═════ Document section
Some HBOT RCT's work

The RCT is not dead when it comes to non-neurologic HBOT indications. There are many RCTs, like for example Radiation Injury or Diabetic Foot ulcers, that compare a sham treatment depth and 21% oxygen to deep pressure HBOT at 2.0 or 2.4 ATA with 100% oxygen and there are massive benefits to the latter compared to the former.

Solutions

Because of the issues with RCTs, many researchers, with the Israelis at the forefront, first introduced the concept of the crossover designed RCT to HBOT trials. In this type of study, everyone is treated with the intervention in question but just at different points in time. The groups are randomized and matched demographically and for the treatment in question. For example, all research participants have had a stroke between 6 months and 3 years prior to enrollment of the study. The patients are then matched as above.

Once they are matched, they get the same interventions but at different points in time while they go through the same testing in time as well.  A good example is the Israeli study on Stroke. 

At time 0, everyone gets a SPECT scan of their brain (see chapter blah on monitoring treatment outcomes). Then, the first treatment group (call them A) get 40 HBOT sessions over 2 months. Treatment group A (who also had the SPECT), gets no HBOT.

After two months, both group A and group B get SPECT scans again and then the groups cross over. Group B then gets 40 HBOT treatments.

After group B gets 40 treatments, both group A and group B get SPECT scans again to assess progress. Basically, group B crosses over from being the placebo group to being the treatment group.

In these crossover trials, the Israelis have been very successful showing the effectiveness of HBOT in TBI, Stroke, Fibromyalgia, Alzheimer’s, and for a number of other conditions.

More recently, some studies are now drifting patients back down to 1.1 ATA after quickly at 1.3 ATA to try to make it as shamtastic as possible…i.e. as inert as possible and have shown some great promise, even with some indications that include the central nervous system.

Conclusion

So there you have it. It is quite difficult to do a real randomized placebo-controlled trial using HBOT and the “sham treatments” used in most studies are actually just a lower dose of HBOT and not inert as a sham is supposed to be in clinical trials.

This study design has led to a significant challenge in neurologic-related indications most of all due to the brain and central nervous system being more sensitive to oxygen and pressure. As a result, seeing a difference between the treatment group at 1.5 ATA w/100% oxygen vs. the “sham” group at 1.3 ATA w/21% oxygen is very difficult, especially in very small studies.

And that’s the last limitation to HBOT studies right there: The money. It’s expensive to run HBOT trials and there isn’t a huge amount of incentive to do them. The reason is simple: you can’t patent oxygen or HBOT treatment so there is no drug or intervention at the end of the clinical trial that can go on to be marketed and make billions.  The perverse incentives of our medical system in action ladies and gentlemen!
══════════
_List of tasks_.
A: Answer these questions from the text on HBOT trials:
(i) What pressure and oxygen level does the text give for the "sham" group in neurologic studies?
(ii) How many HBOT treatments does group B get after the groups cross over?
(iii) What can't be patented, according to the text?
B: Rewrite the passage of the text on HBOT trials from "More recently, some" to "central nervous system.", putting "early promise" in place of "great promise".
C: List the conditions that the text on HBOT trials names in its sentence about Israeli crossover trials showing HBOT to be effective.
═════ Input data
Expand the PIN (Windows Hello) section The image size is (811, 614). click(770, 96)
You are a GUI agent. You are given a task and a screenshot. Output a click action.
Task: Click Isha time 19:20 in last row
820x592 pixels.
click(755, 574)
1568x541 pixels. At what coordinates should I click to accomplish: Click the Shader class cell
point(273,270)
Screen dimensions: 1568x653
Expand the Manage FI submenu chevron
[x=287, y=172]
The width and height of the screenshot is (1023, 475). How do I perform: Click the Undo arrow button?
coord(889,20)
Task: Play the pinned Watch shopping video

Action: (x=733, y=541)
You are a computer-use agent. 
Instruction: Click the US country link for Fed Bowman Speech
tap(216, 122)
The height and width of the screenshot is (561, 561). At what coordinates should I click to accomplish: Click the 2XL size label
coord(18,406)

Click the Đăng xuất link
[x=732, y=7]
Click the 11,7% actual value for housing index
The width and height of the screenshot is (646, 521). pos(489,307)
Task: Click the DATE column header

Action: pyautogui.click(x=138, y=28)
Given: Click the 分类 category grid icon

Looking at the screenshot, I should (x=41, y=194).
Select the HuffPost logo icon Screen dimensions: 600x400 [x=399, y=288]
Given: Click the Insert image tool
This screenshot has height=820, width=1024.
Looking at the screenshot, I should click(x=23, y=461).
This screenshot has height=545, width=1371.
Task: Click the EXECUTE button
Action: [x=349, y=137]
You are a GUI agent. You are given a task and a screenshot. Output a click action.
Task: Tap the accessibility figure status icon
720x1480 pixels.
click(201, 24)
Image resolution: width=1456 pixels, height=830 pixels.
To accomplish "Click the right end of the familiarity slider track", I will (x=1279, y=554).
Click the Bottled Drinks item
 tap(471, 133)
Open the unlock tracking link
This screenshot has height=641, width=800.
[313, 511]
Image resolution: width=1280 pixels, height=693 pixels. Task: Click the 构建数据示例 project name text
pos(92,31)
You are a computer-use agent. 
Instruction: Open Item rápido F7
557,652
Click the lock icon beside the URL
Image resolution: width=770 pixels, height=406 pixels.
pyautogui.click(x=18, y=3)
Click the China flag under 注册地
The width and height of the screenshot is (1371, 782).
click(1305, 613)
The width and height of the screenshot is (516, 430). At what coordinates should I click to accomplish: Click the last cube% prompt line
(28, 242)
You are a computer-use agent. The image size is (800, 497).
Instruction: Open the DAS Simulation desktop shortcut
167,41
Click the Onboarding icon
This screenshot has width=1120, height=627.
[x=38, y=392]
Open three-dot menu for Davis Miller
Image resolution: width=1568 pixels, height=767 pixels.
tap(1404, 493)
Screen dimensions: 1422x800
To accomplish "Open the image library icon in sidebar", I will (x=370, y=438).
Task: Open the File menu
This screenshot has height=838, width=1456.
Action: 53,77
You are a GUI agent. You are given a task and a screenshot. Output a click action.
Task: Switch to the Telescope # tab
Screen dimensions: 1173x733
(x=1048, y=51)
══════════
_Task-by-task outputs_.
A:
(i) 1.3 ATA with 21% oxygen.
(ii) 40 HBOT treatments.
(iii) Oxygen or HBOT treatment.

B:
More recently, some studies are now drifting patients back down to 1.1 ATA after quickly at 1.3 ATA to try to make it as shamtastic as possible…i.e. as inert as possible and have shown some early promise, even with some indications that include the central nervous system.

C: TBI, Stroke, Fibromyalgia, Alzheimer's